Relationship of lysophosphatidic acid and matrix metalloproteinase-9 with carotid atheromatous plaque stability in patients with cerebral infarction
10.3760/cma.j.issn.0254-9026.2010.02.008
- VernacularTitle:脑梗死患者血浆溶血磷脂酸及基质金属蛋白酶-9与颈动脉斑块稳定性研究
- Author:
Chunlian PAN
;
Lifang ZHENG
- Publication Type:Journal Article
- Keywords:
Lysophospholipids;
Matrix metalloproteinase 9;
Carotid Stenosis;
Brain infarction
- From:
Chinese Journal of Geriatrics
2010;29(2):115-118
- CountryChina
- Language:Chinese
-
Abstract:
Objective To investigate the correlation of plasma lysophosphatidic acid (LPA) and matrix metalloproteinase-9 (MMP-9) with carotid atheromatous plaque stability in patients with cerebral infarction. Methods The duplex uhrasonography and transcranial Doppler-detected microemboli were performed in the carotid arteries of all the 87 patients with cerebral infarction located in arteriae carotis interna system. The patients were divided into the intima thickening group (n=16),unstable plaque group (n=41), stable plaque group (n=21) and non-plaque group (n=9).
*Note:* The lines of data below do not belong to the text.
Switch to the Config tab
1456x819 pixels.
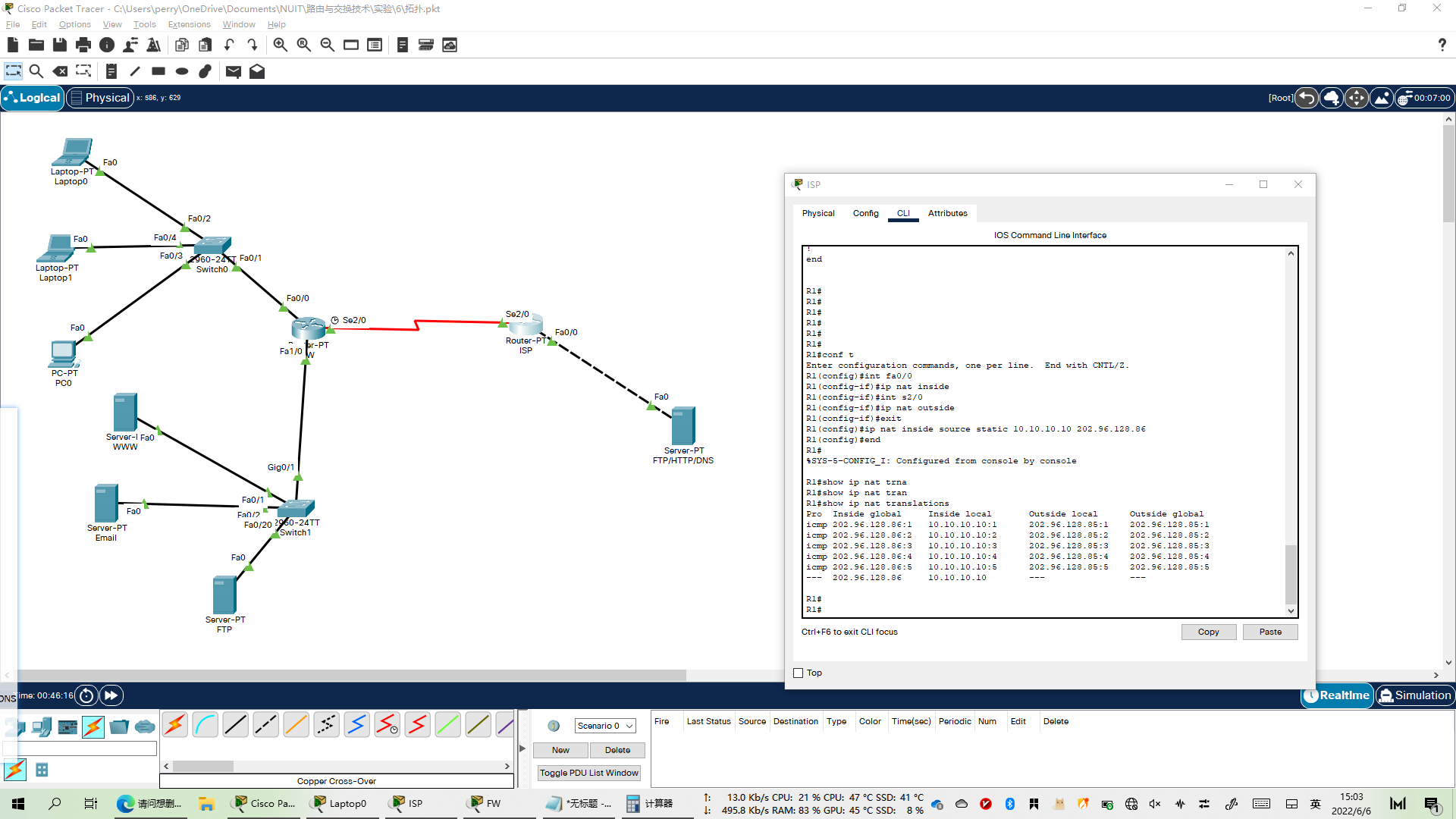tap(865, 213)
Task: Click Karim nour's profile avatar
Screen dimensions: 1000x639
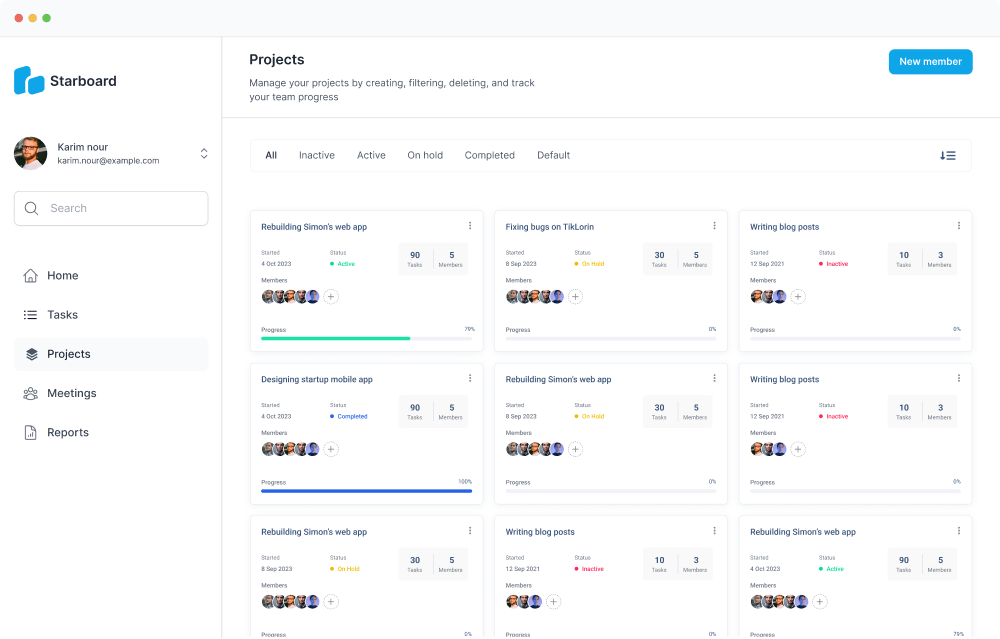Action: pos(30,153)
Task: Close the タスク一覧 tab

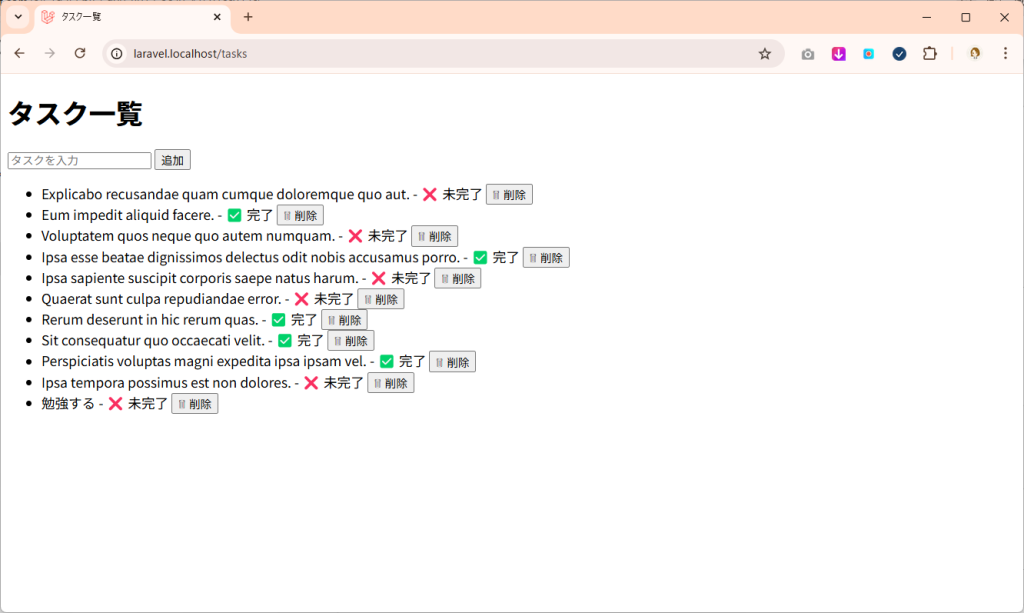Action: point(217,17)
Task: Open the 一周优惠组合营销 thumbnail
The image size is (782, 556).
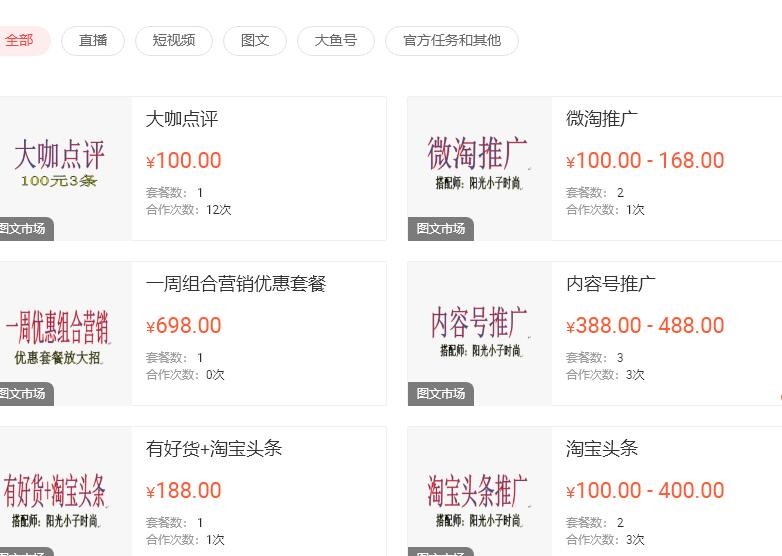Action: point(65,334)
And there were 27 patients with positive microembolic signal and 60 patients with negative microembolic signal.The plasma levels of LPA and MMP-9 were determined by quantitative determination of inorganic phosphorus and enzyme-linked immunosorbent assay. Results The levels of LPA and MMP-9 were significantly higher in unstable plaque group than in the other three groups (F=49.98 and 106.49,both P<0.01), MMP-9 in intima thickening group and stable plaque group were both higher than in non-plaque group (q=7.04 and 7.51, both P=0. 00). LPA was higher in intima thickening group than in stable plaque group (q=7.37, P=0. 00), and higher in the above two groups than in non-plaque group (both P<0.05). The levels of LPA and MMP-9 were higher in microembolic signal-positive patients than in signal-negative patients (t=42.57 and 16.61, both P=0.00). LPA level was positively correlated with MMP-9 (r=0.22, P<0.05). Conclusions LPA and MMP-9 may serve as a potential risk signal to hint the formation and rupture of unstable carotid atheromatous plaque which may cause ischemic cerebrovascular disease.